A biologic AABR as a screening instrument was used a 35 dB near hearing level click. AABR screener is a dedicated hearing screening device, which not only provides information about the outer/middle ear and cochlea but also provides the auditory pathway to the brainstem. Although OAEs are convenient and fast and instruments and consumables are cheaper than AABR, they are easily affected by the fetal fat of the external auditory canal of the newborn, which is likely to cause false positives. If the first hearing screening test fails, 80% of newborns will pass after the rescreening.

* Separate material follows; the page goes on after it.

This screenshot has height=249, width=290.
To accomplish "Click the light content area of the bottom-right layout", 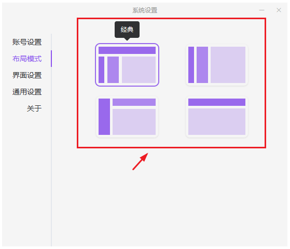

The false-positive rate of the first hearing screening is <4%. During the second hearing screening, the false-positive rate is reduced from 3.9% to .8%. ³² AABR can detect the lesion of auditory brainstem. OAE may miss cases of auditory neuropathy.

The difference in related levels may be caused and explained by some limitations in this study. First, the correlation between click-evoked ABR and the type of hearing loss was not discussed in this study. Click-evoked ABR may overestimate the threshold of behavioral hearing tests and underestimate the threshold of sloping and progressive hearing loss and cannot effectively predict the threshold of U-shaped audiograms (medium-frequency impairment) or irregular audiograms. Therefore, some studies suggest that both click and tone burst ABRs should be used in children. ²⁶ Second, although the screening rate reached 97%–98% in recent years, the diagnostic follow-up rate remained low because infants (1) are transferred to another hospital and (2) parents are unresponsive to treatment, (3) cannot be contacted, and (4) declined services. Our UNHS plan did not follow-up a few newborns, leading to potential selection bias. Third, the sample size of ear-specific thresholds is still small before 2.5 years old. When testing VRA, the audiologist replaces the headphones with earphones (usually with foam tips) or sound-field speakers. Insert earphones may be still uncomfortable for infants and toddlers. In some patients, the audiologist only relied on sound-field testing, which is not ear-specific. In this study, thresholds tested by sound-field speakers were not included and analyzed because this might lead to error values. For infants with unilateral hearing loss, the sound-field response is normal. However, it does not mean that the hearing in both ears is normal because the better ear helps to listen to the sound. A similar example also occurs in asymmetric hearing loss. The results also affected by children’s concentration because of low stability before 2.5 years old. The attention span in preschool children is 6–10 min for 2-year-olds; 9–15 min for 3-year-olds; 12–20 min for 4-year-olds; and 14 min for 5-year-olds. ³³ Generally, the period of testing VRA is usually longer than 10–15 min, depending on children’s age in our research; therefore, the recorded threshold is often higher than the actual threshold. After 2.5 years of age, the stability of children becomes higher; thus, the test results will be closer to the results of click-evoked ABR.

Conclusion

In general, click-evoked ABR should be carefully used in predicting future thresholds. Although most studies point out that 2–4 kHz can be used to predict future behavioral examination results, only about half of our study population underwent click-evoked ABR and behavior testing showing dB number within 10 dB, and the other half is greater than 10 dB or even >20 dB. In this study, 500 and 1 kHz have lower correlations with click-evoked ABR in this group after 2.5 years of age. Thus, during UNHS follow-ups, frequency-specific tone burst ABR must be included in the infant hearing assessment to obtain a confirmatory diagnosis and to provide useful hearing threshold information for hearing aid fitting and auditory rehabilitation.